Ce blog concerne la vie d'un brestois du XIXe siècle, Pierre-Marie Touboulic: ses activités, ses relations professionnelles et personnelles.

Publié le 19 Juin 2013

7. LE VÉLOPOSTE : UN EXEMPLE D'INVENTION SANS RAPPORT
AVEC LA MARINE
7.1.L'analyse de Touboulic sur les différents moyens de transport et le
dépôt de son brevet
L'une des préoccupations des sociétés occidentales du début du XIXe siècle était le
développement des moyens de transport de marchandises et de personnes. Toujours à l'écoute de ses contemporains, Pierre-Marie réfléchit à un moyen de transport économique, facilement exécutable quelles que soient les conditions imposées par le milieu et d'entretien aisé. Ces mêmes objectifs étaient visés pour la plupart de ses inventions et perfectionnements.

▶ **Données fournies**

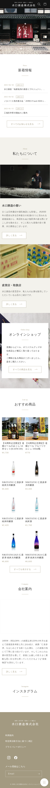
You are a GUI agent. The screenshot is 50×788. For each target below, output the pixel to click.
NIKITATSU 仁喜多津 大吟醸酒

▶ **Travail à faire**
A - Répondez à ces questions à partir du texte sur Pierre-Marie Touboulic :
(i) À quelle date ce texte a-t-il été publié ?
(ii) Comment s'appelle l'invention présentée au chapitre 7 ?
(iii) Selon le texte, quelle était l'une des préoccupations des sociétés occidentales au début du XIXe siècle ?
B - Reproduisez le passage du texte sur Pierre-Marie Touboulic depuis « Ce blog concerne » jusqu'à « inventions et perfectionnements. ».
C - Poursuivez le texte sur Pierre-Marie Touboulic et son véloposte à partir de sa dernière phrase.

▶ **Réponses**
A -
(i) Le 19 juin 2013.
(ii) Le véloposte.
(iii) Le développement des moyens de transport de marchandises et de personnes.

B -
Ce blog concerne la vie d'un brestois du XIXe siècle, Pierre-Marie Touboulic: ses activités, ses relations professionnelles et personnelles.

Publié le 19 Juin 2013

7. LE VÉLOPOSTE : UN EXEMPLE D'INVENTION SANS RAPPORT
AVEC LA MARINE
7.1.L'analyse de Touboulic sur les différents moyens de transport et le
dépôt de son brevet
L'une des préoccupations des sociétés occidentales du début du XIXe siècle était le
développement des moyens de transport de marchandises et de personnes. Toujours à l'écoute de ses contemporains, Pierre-Marie réfléchit à un moyen de transport économique, facilement exécutable quelles que soient les conditions imposées par le milieu et d'entretien aisé. Ces mêmes objectifs étaient visés pour la plupart de ses inventions et perfectionnements.

C -
Le système de transport qu'il propose n'utilise aucune énergie qu'elle soit fossile ou électrique. Il fonctionne uniquement à l'aide de balanciers se mouvant par l'action du déplacement et du poids de la nacelle de transport. La nacelle, qui dispose de quatre places, se déplace sur un câble de fils de fer entre les différents balanciers.
Touboulic obtint un brevet de quinze ans en 1838 pour son système qu'il nomma
« vélociposte », qui se transforma très vite en « véloposte ». Mais l'arrivée de la machine à vapeur et du réseau ferré français empêcha le développement de son invention. Dès le départ, Pierre-Marie eut conscience que son système ne pouvait lutter contre le chemin de fer dont le développement était soutenu par des sociétés qui y avaient investi d'importants capitaux, et le chemin de fer répondait au besoin de déplacement en masse de centaines de personnes, ce que son système ne pouvait proposer.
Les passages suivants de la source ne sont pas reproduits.